Anyone run into a good book or essay relating (discussing the arguable relationship between) Kant's embedding our 'conceptual scheme' (for lack of a better term for "the way we think", or what we presuppose in describing/explaining reality) in pure reason/the forms/categories and Wittgenstein's embedding it in [our] language?

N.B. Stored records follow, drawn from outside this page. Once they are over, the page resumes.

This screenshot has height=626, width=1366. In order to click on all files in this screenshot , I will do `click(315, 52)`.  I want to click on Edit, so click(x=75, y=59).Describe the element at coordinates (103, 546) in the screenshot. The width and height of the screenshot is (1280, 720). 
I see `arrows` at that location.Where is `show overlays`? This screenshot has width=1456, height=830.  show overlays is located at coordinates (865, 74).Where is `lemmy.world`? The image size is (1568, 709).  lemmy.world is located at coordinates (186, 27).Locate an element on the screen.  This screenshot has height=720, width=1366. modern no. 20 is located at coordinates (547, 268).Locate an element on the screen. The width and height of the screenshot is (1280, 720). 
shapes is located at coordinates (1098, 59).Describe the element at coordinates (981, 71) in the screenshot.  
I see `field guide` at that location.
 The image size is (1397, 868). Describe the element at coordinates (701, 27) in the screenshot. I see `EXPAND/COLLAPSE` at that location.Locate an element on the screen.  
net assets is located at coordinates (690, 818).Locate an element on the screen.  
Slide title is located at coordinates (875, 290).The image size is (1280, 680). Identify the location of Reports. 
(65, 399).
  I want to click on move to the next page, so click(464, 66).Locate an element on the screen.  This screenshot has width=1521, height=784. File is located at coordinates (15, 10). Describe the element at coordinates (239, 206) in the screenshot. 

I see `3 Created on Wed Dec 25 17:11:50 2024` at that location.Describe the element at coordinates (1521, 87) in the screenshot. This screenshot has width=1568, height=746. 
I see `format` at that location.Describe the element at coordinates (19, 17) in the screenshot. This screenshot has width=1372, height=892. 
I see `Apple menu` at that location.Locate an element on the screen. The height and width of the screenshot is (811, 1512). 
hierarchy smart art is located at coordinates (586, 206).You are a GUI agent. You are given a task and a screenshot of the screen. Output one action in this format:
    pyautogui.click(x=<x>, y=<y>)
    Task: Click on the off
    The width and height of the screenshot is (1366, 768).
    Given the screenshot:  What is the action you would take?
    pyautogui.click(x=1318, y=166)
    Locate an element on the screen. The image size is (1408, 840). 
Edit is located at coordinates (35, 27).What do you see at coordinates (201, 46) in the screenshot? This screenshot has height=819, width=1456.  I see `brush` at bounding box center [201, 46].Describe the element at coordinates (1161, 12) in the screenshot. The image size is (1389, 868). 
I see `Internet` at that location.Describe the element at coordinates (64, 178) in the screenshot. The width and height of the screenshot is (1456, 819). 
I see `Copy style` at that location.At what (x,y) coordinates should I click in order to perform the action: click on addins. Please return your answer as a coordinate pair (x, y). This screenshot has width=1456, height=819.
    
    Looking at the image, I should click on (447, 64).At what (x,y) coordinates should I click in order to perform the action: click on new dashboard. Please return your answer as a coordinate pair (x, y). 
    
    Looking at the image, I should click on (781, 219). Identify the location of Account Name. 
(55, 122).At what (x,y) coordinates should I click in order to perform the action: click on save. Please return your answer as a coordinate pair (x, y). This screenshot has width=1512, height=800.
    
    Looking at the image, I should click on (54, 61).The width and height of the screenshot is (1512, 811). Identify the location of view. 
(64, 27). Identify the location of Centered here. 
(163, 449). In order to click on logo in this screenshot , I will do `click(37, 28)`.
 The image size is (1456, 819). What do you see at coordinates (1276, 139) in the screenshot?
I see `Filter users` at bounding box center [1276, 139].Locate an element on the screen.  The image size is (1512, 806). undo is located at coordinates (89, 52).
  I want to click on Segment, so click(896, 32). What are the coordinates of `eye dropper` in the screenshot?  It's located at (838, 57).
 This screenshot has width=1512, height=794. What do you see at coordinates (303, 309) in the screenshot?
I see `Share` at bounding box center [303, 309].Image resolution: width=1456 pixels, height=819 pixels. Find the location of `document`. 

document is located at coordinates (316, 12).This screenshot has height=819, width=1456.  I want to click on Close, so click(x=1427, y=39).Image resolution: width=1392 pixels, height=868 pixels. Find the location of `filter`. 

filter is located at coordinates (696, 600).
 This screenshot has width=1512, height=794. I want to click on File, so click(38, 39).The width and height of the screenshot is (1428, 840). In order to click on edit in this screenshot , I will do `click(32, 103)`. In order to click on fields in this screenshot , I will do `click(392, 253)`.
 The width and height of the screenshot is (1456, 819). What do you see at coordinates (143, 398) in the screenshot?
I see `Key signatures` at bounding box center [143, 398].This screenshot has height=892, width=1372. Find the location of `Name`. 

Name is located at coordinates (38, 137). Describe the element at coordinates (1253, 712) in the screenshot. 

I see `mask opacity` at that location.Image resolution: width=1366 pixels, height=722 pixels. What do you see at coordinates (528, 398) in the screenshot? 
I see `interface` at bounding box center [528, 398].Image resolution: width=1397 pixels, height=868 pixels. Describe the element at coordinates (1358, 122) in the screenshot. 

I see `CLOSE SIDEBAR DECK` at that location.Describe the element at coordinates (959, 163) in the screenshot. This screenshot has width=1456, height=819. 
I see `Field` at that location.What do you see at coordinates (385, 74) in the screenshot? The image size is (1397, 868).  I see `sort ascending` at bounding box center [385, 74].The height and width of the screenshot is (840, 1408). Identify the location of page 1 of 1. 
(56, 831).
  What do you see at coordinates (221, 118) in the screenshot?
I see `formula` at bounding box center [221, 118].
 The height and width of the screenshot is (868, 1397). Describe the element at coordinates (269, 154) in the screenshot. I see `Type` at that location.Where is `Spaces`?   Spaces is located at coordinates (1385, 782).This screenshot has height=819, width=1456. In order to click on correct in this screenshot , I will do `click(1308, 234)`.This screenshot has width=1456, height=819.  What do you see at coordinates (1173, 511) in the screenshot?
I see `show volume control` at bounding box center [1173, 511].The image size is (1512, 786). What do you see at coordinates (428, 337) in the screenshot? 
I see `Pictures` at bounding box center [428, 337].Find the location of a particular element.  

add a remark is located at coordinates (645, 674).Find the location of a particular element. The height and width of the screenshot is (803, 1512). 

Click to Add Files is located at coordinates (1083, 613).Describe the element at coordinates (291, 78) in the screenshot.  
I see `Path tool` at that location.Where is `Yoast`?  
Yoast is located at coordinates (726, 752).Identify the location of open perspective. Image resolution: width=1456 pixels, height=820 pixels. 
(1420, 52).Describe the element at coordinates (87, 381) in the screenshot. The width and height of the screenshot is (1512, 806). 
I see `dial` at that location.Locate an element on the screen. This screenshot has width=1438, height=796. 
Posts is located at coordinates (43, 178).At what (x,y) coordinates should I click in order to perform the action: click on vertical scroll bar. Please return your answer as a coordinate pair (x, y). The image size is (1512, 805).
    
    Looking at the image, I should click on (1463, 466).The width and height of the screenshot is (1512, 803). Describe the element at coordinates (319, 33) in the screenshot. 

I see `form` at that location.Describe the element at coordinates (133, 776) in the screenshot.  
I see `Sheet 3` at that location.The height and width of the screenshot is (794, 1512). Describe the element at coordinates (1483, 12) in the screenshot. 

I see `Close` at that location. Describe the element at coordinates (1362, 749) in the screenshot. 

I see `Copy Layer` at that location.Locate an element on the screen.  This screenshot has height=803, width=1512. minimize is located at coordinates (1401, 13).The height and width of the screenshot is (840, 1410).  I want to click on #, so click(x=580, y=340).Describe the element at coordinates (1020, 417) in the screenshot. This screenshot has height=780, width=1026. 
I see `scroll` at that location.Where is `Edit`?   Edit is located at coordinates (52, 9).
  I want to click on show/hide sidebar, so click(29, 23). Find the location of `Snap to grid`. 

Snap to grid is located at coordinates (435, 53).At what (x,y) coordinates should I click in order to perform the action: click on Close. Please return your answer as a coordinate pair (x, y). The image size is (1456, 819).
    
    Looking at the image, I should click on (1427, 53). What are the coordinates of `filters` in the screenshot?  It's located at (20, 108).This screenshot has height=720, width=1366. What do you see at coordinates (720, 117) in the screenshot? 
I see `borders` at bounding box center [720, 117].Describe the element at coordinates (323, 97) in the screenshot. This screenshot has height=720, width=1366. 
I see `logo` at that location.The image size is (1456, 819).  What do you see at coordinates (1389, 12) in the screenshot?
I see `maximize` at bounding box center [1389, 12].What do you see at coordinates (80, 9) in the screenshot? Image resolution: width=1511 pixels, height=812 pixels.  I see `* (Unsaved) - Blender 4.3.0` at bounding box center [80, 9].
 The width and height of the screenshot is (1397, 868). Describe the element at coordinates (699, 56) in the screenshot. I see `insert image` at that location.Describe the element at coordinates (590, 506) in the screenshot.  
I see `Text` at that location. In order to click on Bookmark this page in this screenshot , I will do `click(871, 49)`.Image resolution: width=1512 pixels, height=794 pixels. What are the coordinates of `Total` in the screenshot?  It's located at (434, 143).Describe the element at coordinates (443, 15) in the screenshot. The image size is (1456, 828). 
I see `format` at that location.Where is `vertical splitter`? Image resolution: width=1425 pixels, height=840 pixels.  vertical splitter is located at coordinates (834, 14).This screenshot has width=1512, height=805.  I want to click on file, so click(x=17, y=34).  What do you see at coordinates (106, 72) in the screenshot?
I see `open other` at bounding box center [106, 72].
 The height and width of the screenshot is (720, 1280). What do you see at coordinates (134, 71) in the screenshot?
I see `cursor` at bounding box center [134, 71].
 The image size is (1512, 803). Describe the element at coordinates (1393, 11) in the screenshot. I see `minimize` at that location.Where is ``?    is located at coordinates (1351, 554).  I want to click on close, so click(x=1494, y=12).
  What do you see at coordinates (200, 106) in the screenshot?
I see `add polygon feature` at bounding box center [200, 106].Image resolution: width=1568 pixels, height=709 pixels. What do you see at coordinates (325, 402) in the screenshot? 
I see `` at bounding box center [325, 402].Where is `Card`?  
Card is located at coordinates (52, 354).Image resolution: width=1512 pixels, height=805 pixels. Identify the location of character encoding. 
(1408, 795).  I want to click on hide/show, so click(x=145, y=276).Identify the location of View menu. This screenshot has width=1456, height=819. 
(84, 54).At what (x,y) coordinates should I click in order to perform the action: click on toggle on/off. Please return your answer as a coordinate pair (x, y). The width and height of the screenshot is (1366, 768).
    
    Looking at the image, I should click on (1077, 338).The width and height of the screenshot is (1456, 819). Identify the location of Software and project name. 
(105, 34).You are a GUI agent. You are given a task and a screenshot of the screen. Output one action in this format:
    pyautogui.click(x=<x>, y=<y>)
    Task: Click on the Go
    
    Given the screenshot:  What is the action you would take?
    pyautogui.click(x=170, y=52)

There is a book called Wittgenstein on the Arbitrariness of Grammar (Princeton University Press, 2004) by Michael Forster, who is also a Kant scholar I think, that has something to say about these parallels. Two quotes: p. 15:
Whereas Kant appeals simply to the human mind’s imposition of certain principles, Wittgenstein appeals to diverse human minds imposing diverse principles. Whereas Kant appeals to noumenal human nature constraining the human mind to this, Wittgenstein appeals to empirical human nature as one of the things that does so. Whereas Kant only appeals to human nature as such a constraint, Wittgenstein also appeals to social practices and traditions, as well as the usefulness and empirical applicability of the principles in question.
Does this make Wittgenstein’s position, like Kant’s, a form of idealism, then? The answer, I think, is that it does. This is so for two reasons. ...
In sum, it seems to me that, for the two reasons mentioned, Wittgenstein’s position can quite properly be described as idealist, in a sense closely analogous to that in which Kant’s was.